BRIEF - Copy out the rows below verbatim, starting with the row that contains "328, 839, 335)" and ending after the row that contains "157, 827, 188)".

Recorded data:
## BEGIN
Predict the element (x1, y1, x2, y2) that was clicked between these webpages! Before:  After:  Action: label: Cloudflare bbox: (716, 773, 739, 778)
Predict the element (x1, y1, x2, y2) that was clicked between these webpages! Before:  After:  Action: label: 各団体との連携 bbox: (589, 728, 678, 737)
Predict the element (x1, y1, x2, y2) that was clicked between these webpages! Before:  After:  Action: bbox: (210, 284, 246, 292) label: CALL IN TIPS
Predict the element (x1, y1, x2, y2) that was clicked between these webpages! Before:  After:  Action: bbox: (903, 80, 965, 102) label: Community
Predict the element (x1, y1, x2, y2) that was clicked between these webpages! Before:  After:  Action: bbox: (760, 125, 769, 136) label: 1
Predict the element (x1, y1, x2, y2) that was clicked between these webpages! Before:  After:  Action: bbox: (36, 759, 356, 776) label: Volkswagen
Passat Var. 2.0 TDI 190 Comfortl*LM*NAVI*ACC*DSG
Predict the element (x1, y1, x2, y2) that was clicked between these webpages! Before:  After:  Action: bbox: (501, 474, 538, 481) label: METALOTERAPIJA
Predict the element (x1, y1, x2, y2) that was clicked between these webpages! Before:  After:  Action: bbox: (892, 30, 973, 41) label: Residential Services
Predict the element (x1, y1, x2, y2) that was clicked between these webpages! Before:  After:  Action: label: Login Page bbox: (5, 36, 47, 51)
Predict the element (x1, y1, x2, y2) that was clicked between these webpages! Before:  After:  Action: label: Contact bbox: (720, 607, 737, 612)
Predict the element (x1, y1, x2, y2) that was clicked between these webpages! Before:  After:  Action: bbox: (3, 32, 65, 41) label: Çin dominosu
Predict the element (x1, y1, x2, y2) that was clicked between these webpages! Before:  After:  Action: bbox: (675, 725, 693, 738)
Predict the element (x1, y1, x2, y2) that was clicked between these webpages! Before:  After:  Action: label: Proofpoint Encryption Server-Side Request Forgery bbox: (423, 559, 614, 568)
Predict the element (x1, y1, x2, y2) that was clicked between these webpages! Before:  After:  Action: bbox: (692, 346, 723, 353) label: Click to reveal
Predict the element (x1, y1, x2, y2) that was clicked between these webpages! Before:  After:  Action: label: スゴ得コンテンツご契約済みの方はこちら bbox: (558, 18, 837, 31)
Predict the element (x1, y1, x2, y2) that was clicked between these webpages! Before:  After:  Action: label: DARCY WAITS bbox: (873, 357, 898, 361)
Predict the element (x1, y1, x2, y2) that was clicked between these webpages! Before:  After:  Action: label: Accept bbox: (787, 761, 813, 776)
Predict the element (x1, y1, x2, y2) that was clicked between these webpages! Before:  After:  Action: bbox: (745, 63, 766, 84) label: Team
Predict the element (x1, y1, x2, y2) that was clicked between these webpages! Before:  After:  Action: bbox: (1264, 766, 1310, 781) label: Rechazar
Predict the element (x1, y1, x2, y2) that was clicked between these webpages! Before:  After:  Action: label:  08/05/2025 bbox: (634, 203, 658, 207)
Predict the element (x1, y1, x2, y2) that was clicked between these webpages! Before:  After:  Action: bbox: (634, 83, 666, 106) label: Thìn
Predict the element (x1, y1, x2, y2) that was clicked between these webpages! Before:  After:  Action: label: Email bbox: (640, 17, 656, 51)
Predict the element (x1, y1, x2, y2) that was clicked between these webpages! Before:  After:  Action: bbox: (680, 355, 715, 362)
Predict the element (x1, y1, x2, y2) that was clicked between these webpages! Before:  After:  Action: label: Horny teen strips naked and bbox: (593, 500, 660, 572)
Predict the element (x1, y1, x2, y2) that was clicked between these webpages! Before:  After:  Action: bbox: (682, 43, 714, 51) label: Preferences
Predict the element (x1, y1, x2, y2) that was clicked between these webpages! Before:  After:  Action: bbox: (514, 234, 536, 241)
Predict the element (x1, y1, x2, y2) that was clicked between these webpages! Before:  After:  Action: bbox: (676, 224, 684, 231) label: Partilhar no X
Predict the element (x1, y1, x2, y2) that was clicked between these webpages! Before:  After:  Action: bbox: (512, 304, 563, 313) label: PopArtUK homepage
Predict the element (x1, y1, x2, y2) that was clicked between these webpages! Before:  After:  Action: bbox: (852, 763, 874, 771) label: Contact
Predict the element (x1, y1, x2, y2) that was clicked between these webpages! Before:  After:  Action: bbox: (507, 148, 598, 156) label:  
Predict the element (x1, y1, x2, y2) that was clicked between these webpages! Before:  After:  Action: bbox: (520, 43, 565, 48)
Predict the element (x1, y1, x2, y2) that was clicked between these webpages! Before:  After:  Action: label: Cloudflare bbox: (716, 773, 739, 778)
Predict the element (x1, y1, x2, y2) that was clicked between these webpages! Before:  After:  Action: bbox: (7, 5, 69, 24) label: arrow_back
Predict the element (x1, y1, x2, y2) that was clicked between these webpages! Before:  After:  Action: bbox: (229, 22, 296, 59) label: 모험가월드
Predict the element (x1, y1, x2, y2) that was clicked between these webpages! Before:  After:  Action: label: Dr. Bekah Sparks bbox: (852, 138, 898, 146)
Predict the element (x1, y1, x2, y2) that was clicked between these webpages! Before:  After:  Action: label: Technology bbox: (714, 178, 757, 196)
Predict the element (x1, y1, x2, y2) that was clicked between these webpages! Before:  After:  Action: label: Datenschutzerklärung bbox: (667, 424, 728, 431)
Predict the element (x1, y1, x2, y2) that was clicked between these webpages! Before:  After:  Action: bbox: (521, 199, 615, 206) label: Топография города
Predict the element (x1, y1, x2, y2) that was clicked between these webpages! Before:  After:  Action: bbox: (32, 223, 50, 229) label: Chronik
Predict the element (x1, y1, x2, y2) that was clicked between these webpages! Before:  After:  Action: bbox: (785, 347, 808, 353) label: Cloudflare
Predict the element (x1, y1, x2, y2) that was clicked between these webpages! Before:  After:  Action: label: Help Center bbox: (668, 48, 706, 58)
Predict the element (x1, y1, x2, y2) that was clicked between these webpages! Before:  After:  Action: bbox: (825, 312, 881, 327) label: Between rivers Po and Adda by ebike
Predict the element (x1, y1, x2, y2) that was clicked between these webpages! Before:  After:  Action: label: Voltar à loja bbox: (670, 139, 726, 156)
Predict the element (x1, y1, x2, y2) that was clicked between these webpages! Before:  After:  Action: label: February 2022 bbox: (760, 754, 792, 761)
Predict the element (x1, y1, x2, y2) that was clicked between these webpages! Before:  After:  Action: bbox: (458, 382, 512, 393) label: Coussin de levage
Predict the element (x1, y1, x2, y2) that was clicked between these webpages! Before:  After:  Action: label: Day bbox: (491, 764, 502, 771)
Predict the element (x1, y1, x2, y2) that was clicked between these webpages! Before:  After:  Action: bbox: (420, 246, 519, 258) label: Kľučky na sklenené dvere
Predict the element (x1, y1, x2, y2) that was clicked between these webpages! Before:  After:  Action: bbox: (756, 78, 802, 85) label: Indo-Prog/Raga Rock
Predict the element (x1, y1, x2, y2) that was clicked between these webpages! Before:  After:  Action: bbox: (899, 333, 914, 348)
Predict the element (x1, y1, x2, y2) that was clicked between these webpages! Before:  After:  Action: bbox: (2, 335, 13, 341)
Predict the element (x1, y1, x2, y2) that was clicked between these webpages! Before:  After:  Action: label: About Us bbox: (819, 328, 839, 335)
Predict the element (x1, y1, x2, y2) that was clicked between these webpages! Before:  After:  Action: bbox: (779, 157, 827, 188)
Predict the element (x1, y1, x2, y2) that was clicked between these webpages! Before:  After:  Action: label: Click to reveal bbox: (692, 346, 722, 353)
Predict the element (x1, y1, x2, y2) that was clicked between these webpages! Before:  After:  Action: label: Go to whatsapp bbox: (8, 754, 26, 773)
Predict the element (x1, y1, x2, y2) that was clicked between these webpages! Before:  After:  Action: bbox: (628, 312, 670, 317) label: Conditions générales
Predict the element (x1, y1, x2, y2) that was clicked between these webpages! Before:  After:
## END
REPLY TO THE TASK -
Predict the element (x1, y1, x2, y2) that was clicked between these webpages! Before:  After:  Action: label: About Us bbox: (819, 328, 839, 335)
Predict the element (x1, y1, x2, y2) that was clicked between these webpages! Before:  After:  Action: bbox: (779, 157, 827, 188)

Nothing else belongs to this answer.